A successful businessman who was murdered in the Omagh bomb doted over the only granddaughter he got to meet, the inquiry into the atrocity has heard.
Sean McGrath (61) died three weeks after the explosion on August 15, 1998, succumbing to shrapnel injuries.
Statements from his daughter Noeleen and sons Conor and Gavin were read to the inquiry on Thursday.
Conor, whose daughter Sara was born in 1996, recalled how her birth had reinvigorated his dad.
The inquiry was shown footage of Sean playing with Sara during her second birthday. She giggled as her grandad lifted her among the balloons on the ceiling and put wrapping paper on his head.
“We couldn’t believe how it affected our parents. Sean in particular seemed to get a new lease of life,” he said.
“We lived in Belfast at the time and moved to the outskirts of Bangor when Sara was just two months old.
“We tried to get to Omagh a few times a month to keep all the grandparents happy, but Sean would also find any excuse to see as much as he could of Sara.
“He would even call at the childminders when we were at work, even though he might be in Lisburn for a meeting, and take a trip out to Bangor for just 15 minutes with his granddaughter.”
Conor said his father was a “natural salesman” who travelled all over Ireland in the 1970s.
“He stayed in many of the best-known hotels and made a lot of contacts,” he said.
“I remember one year he did a deal with a hotel in Westport to be their agent in the North. He took some ads in the Belfast Telegraph and managed his bookings quota very quickly.
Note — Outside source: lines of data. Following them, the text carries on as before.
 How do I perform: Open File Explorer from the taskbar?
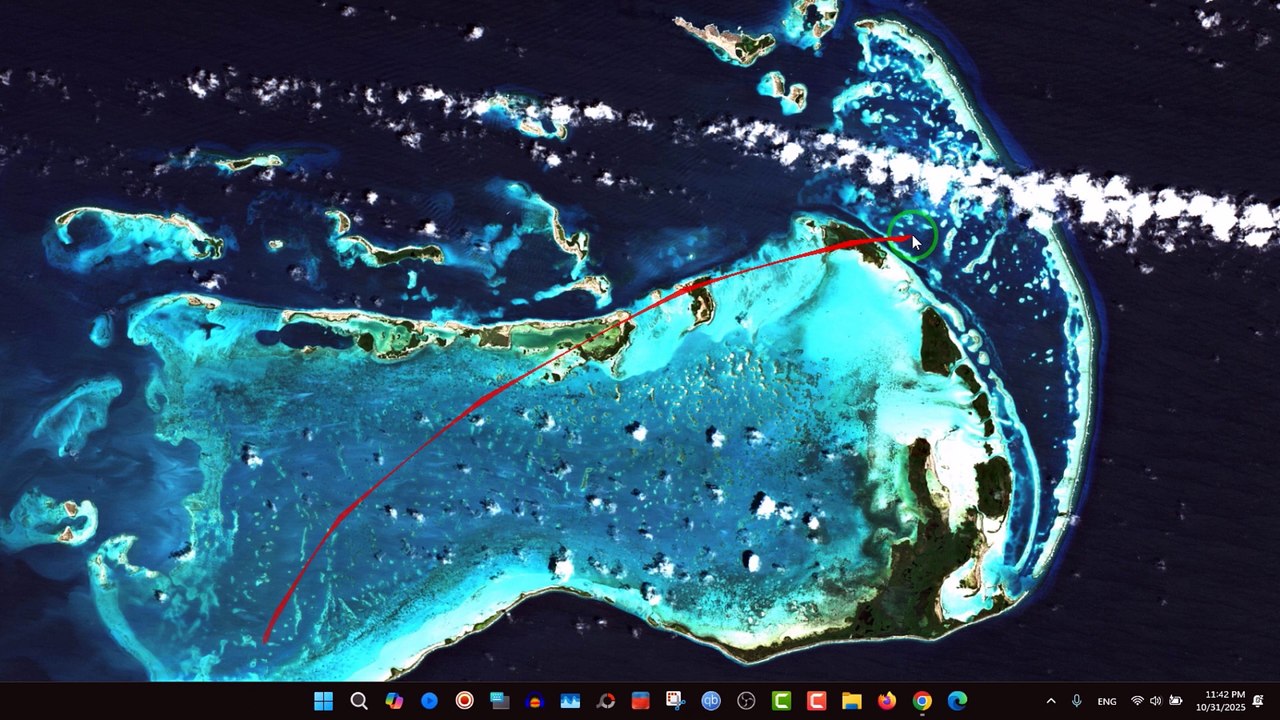point(851,701)
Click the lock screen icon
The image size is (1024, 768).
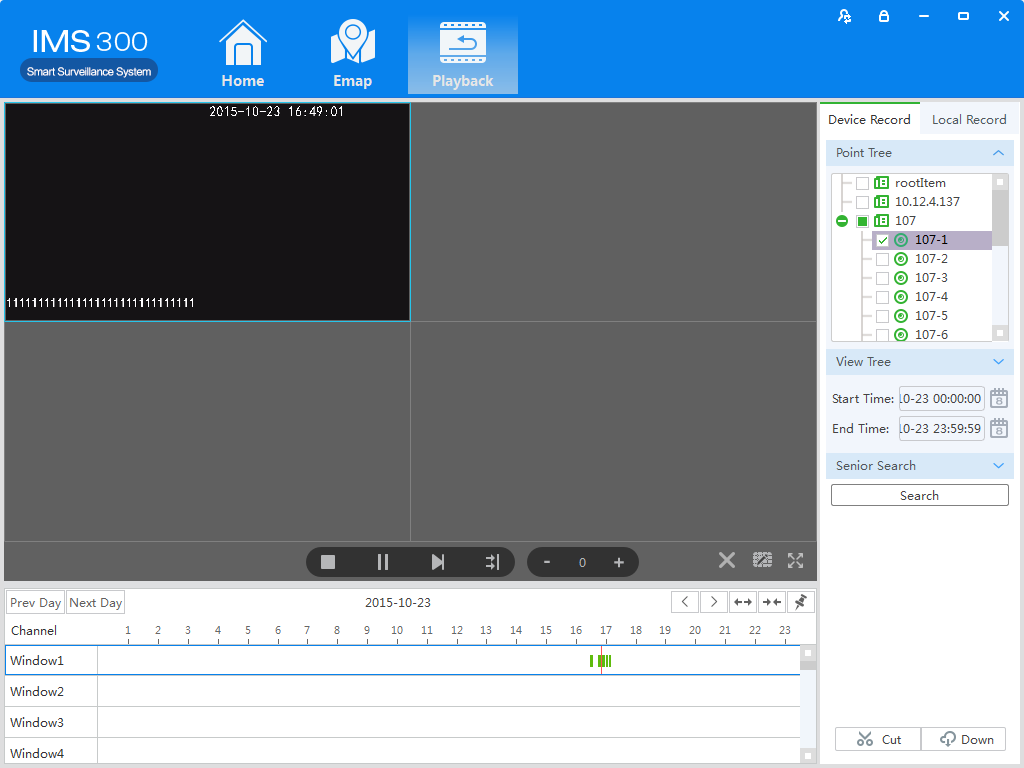click(x=883, y=16)
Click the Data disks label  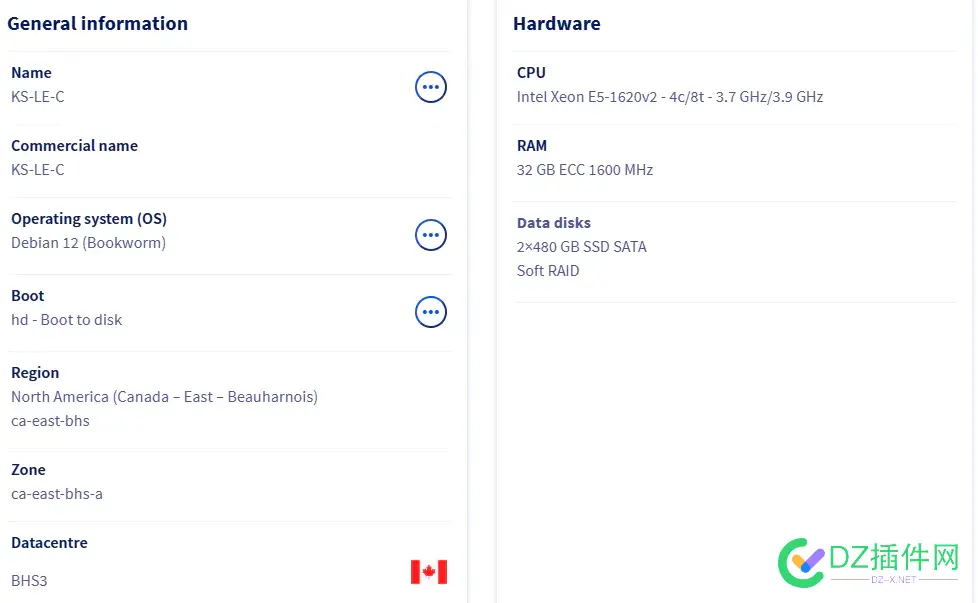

“His bonus was a family holiday to the hotel which was an adventure at that time. He loved making deals, but his days visiting bakeries as a salesman sparked an ambition to start his own business in the town.”
The inquiry heard how Sean had opened a number of retail outlets in Omagh, even making a deal with London store Harrods to stock Irish bread in the early 1980s.
On the day of the bomb, Conor had been in Bangor shopping when he heard the news. Sean was brought to the Royal Victoria Hospital, where the family kept a bedside vigil.
“The first doctor said he was stable and had chest and leg injuries, shrapnel wounds, but he was confident he would survive,” Conor recalled.
“We saw Sean briefly as he was being moved into the main part of the hospital; a hand squeeze being the only real contact.
“Unfortunately, this was just the start of a traumatic three weeks of hope being constantly shattered as various tests threw up new complications. We spent day and night there, taking it in shifts.
“My brother Gavin and his wife Emma were expecting their first child that week, so he had an awful experience on what should have been a joyful week.
“His daughter Polly was born on August 18. Sean never got to meet her, or her sister Hattie, or Emma.
“They would never get to know their grandfather. I know Sean had been planning to go to London that week. He had been to the bank for English notes, which he’d given to my mother back in the hospital in Omagh.”
A statement from Noeleen painted a picture of a man who was “considerate, gentle and kind to a fault”.
“Slow to anger, the only real thing that made him cross was injustice in any form,” she said.
“One example being when I was in lower sixth, I questioned the teaching being purported by a visiting retreat priest.
“Hauled up in front of the headmistress, a nun, my dad was summoned to hear how his daughter dared question doctrine.
“He was a devout Catholic, but assured the headmistress that questioning was the only way anyone can learn and he was proud to support my inquiring mind.
“If my dad had a superpower, he would have been the protector. He protected my mother from difficult situations, my siblings and I from anything not happy and joyful.
“He would have been horrified to know we spent three weeks in horrible limbo at the hospital wondering if he would pull through despite his horrific injuries.
“When my dad died, although it was a sort of relief, the light definitely went out for a long time. However, remembering the best of him has rekindled the light.”
A further statement from Gavin said his dad was “kind and would always try to help where he could”.
“My father deserved to live his life to the full and for it to end naturally. I love my dad and I miss him every day,” he added.